LISTED ENTRIES:
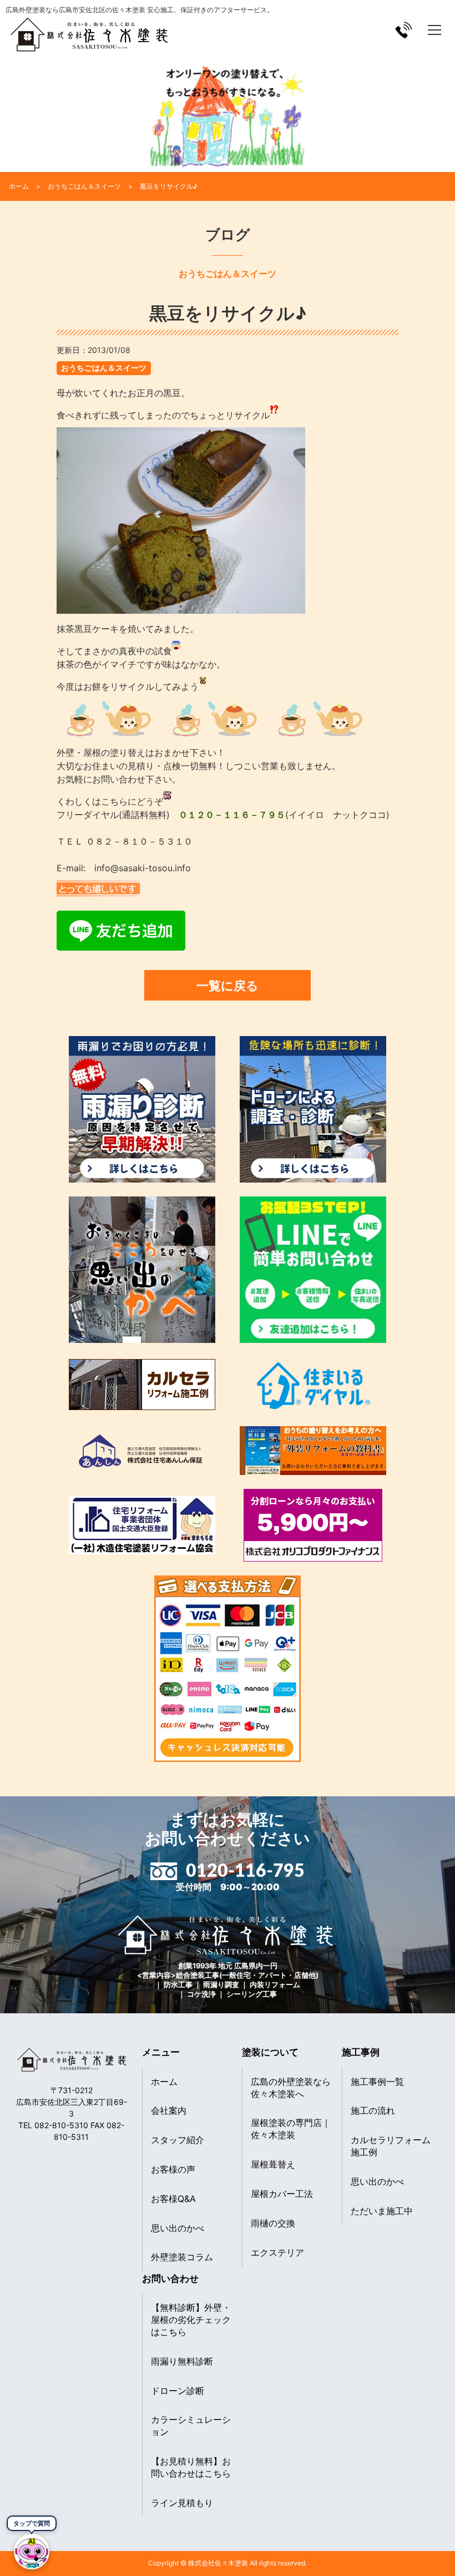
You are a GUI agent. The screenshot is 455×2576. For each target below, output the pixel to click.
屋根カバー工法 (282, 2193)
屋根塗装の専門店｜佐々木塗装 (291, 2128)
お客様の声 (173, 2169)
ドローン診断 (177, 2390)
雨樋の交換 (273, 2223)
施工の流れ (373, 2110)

WORK INSTRUCTIONS: Print all the material above exactly, and drop the images.

EXPECTED ANSWER:
You are a GUI agent. The screenshot is 455×2576. For each target below, output the pixel to click.
屋根カバー工法 (282, 2193)
屋根塗装の専門店｜佐々木塗装 (291, 2128)
お客様の声 (173, 2169)
ドローン診断 (177, 2390)
雨樋の交換 (273, 2223)
施工の流れ (373, 2110)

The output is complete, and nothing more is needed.